-- Dataset content start --
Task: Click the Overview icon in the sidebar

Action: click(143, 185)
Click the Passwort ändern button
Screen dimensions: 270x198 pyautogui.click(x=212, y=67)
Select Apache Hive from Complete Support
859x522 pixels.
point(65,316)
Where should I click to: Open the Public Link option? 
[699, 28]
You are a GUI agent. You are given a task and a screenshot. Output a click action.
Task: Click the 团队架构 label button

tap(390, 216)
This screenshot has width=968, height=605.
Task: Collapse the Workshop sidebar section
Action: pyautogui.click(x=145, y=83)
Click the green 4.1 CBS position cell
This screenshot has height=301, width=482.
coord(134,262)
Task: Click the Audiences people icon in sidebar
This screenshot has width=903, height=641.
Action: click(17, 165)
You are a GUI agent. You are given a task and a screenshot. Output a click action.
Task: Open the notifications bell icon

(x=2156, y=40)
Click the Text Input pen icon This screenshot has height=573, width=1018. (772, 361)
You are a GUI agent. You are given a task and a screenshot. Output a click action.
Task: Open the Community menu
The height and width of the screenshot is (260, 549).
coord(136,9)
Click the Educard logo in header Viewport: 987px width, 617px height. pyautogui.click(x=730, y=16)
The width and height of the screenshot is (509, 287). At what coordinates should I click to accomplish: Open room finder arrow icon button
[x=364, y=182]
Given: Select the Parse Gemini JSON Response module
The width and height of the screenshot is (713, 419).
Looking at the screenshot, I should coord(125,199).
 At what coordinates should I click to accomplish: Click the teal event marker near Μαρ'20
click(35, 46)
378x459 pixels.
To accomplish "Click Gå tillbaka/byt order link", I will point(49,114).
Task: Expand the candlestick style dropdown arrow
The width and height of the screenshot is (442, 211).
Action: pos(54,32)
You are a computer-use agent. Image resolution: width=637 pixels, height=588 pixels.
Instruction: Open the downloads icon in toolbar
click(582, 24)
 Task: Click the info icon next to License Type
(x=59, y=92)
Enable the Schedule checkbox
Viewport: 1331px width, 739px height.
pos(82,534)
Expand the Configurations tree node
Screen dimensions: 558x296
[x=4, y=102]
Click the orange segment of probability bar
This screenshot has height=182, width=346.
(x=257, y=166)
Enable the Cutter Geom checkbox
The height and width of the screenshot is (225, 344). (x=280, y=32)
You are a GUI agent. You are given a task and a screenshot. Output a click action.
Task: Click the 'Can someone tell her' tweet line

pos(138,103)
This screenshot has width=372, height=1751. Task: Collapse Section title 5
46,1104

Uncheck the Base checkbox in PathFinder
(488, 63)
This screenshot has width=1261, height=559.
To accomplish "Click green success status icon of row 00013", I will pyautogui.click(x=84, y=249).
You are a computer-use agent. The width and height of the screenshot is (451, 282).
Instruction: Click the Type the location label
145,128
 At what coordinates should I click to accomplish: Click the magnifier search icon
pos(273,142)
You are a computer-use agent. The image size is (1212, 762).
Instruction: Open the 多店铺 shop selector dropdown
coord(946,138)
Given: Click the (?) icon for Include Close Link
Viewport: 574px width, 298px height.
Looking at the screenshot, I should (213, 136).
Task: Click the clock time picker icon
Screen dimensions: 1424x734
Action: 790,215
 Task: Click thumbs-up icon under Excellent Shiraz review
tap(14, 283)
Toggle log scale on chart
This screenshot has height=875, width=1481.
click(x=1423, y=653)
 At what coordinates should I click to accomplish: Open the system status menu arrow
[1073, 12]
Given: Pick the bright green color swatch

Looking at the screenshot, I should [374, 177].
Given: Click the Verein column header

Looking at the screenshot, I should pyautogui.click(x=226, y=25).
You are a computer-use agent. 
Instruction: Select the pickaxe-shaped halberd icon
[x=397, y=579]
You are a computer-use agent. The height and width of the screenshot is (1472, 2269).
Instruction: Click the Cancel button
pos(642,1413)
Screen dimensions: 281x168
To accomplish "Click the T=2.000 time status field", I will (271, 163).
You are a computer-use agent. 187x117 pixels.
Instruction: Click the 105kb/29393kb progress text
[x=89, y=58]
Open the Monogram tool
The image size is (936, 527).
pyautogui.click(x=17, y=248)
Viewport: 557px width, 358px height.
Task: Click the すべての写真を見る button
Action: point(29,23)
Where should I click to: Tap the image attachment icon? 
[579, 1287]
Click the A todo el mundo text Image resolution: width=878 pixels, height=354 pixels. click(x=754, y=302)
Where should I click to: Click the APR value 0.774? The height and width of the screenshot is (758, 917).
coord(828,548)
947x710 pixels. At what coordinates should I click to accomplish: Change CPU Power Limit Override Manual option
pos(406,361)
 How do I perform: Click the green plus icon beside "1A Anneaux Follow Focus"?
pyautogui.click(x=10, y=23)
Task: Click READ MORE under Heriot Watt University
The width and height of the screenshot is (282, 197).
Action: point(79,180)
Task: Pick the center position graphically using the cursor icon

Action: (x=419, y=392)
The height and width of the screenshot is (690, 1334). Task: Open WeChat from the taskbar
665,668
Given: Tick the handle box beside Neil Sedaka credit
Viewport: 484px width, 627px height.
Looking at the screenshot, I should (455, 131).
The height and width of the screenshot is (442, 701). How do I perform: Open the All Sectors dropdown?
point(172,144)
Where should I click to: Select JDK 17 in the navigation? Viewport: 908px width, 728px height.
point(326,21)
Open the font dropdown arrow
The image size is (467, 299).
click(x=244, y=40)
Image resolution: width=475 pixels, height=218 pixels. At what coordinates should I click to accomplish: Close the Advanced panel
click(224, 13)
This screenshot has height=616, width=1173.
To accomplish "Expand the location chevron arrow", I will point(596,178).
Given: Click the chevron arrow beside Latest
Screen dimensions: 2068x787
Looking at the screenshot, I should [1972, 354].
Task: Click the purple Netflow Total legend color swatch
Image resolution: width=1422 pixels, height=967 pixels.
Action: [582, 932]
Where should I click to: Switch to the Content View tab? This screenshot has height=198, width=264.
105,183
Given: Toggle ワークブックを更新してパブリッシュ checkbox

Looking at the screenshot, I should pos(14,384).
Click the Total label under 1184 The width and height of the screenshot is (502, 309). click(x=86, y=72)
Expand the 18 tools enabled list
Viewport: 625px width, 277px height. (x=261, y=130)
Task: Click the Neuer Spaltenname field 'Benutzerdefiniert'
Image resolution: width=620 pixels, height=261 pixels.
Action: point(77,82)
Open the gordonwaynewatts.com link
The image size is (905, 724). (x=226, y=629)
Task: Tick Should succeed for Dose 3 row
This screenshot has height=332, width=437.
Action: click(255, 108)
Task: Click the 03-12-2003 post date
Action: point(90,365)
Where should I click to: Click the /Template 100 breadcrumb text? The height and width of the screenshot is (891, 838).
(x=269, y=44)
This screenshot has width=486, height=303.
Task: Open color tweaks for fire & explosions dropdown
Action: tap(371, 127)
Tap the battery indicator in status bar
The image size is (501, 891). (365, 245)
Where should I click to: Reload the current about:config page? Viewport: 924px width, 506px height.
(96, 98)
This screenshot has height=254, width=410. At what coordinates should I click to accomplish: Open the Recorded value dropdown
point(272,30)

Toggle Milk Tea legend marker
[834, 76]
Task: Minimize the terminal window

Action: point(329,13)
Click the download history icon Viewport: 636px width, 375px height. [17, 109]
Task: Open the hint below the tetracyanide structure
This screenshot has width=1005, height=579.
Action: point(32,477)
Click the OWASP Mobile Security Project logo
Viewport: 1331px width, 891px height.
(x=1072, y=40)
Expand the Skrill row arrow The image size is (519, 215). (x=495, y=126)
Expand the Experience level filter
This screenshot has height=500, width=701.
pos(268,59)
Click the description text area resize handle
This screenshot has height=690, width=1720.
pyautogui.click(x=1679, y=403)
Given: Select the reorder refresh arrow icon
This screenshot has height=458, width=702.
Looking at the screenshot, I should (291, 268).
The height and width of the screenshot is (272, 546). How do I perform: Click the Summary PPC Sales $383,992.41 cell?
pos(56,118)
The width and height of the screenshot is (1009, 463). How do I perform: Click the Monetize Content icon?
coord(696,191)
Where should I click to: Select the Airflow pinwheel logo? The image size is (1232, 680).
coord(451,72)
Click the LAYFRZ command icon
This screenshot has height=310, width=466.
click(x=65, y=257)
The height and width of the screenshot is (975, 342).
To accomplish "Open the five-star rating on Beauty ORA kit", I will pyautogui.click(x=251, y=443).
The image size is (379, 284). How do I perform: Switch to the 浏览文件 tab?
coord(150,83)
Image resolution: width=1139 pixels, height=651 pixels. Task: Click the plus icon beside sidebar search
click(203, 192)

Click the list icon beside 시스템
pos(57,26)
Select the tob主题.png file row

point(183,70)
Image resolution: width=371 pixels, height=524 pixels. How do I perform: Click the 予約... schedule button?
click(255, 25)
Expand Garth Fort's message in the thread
-- Dataset content end --
▶ [Short exercise]:
Rewrite everything from the line containing "The height and width of the screenshot is (975, 342)." down to the line containing "coord(150,83)", substituting "star rating" for "five-star rating" and keeping every other word as it is.

▶ [Result below]:
The height and width of the screenshot is (975, 342).
To accomplish "Open the star rating on Beauty ORA kit", I will pyautogui.click(x=251, y=443).
The image size is (379, 284). How do I perform: Switch to the 浏览文件 tab?
coord(150,83)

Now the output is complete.